En janvier 2014, j'ai co-encadré une partie de la semaine ski agrég. On a notamment parlé de connexes dénombrables.

Au premier semestre 2015, j'ai professé le cours alterdisciplinaire de mathématiques. Ce cours de L3 destiné aux non-matheux s'intitulait Aperçus de mathématiques.

Enfin, durant l'année académique 2014-2015, j'ai assuré avec Emmanuel Jacob les cours, TP et oraux blancs destinés aux agrégatifs en option A.

Bonus




Voici un exposé que j'ai donné au séminaire Les Probas du Vendredi du LPSM. Cet exposé était intitulé Mesurer toutes les parties de \(\mathbb{R}^n\). La première moitié de l'exposé survole un certain nombre de résultats plus ou moins classiques, dont l'existence d'ensembles de Vitali et le paradoxe de Banach–Tarski. Dans la seconde moitié, on découvre en quoi un changement de cadre permet de s'affranchir de ces théorèmes d'impossibilité et de mesurer, malgré eux, toutes les parties \(\mathbb{R}^n\).

Vous trouverez ici quelques énigmes destinées aux étudiants de mathématiques en fin de licence ou début de master.

Voici un document sur les notions d'ouvert et de voisinage. On y définit les notions de voisinage et d'ouvert dans cet ordre-ci (naturel), à l'inverse de l'approche la plus répandue en topologie générale.

Voici quelques exercices tapés jadis, tandis que je co-encadrais le stage olympique de Grésillon 2008.
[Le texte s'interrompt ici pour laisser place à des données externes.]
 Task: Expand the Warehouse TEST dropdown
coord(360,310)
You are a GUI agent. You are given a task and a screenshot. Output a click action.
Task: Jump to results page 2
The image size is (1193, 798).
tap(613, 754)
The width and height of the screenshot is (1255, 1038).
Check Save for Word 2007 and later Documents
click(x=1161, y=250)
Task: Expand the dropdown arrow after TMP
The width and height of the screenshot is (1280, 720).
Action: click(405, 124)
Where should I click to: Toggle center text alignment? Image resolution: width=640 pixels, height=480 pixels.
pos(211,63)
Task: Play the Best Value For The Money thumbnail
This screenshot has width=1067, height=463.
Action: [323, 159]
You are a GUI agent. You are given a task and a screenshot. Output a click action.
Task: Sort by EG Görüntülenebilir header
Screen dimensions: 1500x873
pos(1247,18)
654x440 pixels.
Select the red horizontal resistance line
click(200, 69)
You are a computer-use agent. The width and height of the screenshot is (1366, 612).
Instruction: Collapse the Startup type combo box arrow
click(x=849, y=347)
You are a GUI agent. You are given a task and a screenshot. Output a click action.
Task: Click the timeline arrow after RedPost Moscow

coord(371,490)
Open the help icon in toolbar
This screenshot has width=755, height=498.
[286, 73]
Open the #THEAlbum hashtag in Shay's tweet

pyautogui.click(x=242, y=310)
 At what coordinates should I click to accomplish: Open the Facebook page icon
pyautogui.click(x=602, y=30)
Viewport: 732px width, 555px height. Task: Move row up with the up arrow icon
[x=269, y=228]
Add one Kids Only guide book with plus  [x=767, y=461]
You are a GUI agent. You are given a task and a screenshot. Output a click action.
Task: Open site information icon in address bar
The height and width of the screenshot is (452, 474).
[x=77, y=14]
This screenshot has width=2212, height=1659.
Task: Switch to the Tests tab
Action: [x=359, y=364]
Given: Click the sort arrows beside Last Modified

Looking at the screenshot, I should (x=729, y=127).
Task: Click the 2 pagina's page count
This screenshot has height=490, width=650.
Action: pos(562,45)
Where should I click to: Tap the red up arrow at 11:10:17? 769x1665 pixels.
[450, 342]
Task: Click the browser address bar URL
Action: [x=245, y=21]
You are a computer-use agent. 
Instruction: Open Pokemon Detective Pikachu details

Trois amis et moi-même avons produit une histoire sans fin poétique dont vous êtes le héros, intitulée Le Voyage. Chaque poème a deux fins possibles. En cliquant sur le tercet final pour lequel vous optez, un nouveau poème apparaît et l'histoire se poursuit. Comme on peine souvent à écrire en temps fini un nombre infini de lignes, les histoires sans fin ont tendance à être circulaires. Ici, on a une histoire dont vous êtes le héros (histoire qui se ramifie donc) et, pour n'avoir qu'un nombre fini de poèmes à écrire, il a fallu "refermer toute cette arborescence sur elle-même" — de même qu'il fallait refermer la droite du temps en un cercle pour faire tenir une histoire sans fin en un nombre fini de pages. La théorie des groupes nous a aidé à trouver une structure de ramification/coalescence des scénarios qui soit convaincante et élégante.

Enfin, quelques vers de Malherbe s'appliquant bien à Gromov :

Moy de qui la fortune est si proche des cieux
Que je voy sous moy toutes choses,
Et tout ce que je voy n'est qu'un point à mes yeux.